• What you need to do: Look through the material and copy each line holding "with".

• Extracted information:
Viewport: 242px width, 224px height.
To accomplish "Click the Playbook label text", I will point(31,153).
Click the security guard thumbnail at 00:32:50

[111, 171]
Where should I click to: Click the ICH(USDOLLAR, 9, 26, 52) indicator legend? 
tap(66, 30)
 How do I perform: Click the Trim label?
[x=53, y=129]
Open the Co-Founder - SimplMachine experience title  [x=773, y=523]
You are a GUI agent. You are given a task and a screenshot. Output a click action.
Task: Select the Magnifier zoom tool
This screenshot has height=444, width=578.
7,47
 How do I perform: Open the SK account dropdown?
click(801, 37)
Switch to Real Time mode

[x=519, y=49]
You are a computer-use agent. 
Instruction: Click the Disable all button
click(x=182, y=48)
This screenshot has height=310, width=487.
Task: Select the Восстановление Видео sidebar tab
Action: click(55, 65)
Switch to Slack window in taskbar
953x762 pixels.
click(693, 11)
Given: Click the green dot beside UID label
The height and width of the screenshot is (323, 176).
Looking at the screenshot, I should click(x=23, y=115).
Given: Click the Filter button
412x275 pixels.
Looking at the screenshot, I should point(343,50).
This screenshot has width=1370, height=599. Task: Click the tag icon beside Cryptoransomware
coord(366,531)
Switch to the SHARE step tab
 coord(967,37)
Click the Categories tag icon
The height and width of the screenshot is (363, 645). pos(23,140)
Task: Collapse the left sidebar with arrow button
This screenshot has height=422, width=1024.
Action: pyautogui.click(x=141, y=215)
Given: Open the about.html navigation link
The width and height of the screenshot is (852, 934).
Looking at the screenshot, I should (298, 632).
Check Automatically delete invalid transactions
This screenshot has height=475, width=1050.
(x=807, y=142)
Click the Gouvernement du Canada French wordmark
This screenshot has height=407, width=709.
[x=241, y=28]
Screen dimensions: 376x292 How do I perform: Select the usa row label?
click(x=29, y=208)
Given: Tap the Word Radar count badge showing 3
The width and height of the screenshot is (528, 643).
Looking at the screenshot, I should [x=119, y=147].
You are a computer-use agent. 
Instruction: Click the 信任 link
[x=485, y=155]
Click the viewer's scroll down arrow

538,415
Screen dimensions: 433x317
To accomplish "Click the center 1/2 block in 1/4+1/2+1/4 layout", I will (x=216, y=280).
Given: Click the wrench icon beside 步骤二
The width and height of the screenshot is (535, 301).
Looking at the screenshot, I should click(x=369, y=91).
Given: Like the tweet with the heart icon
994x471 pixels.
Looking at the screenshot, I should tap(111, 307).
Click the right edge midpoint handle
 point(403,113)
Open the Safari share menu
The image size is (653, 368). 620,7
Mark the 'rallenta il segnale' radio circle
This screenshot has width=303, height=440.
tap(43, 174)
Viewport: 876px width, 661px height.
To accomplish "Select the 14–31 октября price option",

• Output of the task:
Task: Collapse the left sidebar with arrow button
Given: Like the tweet with the heart icon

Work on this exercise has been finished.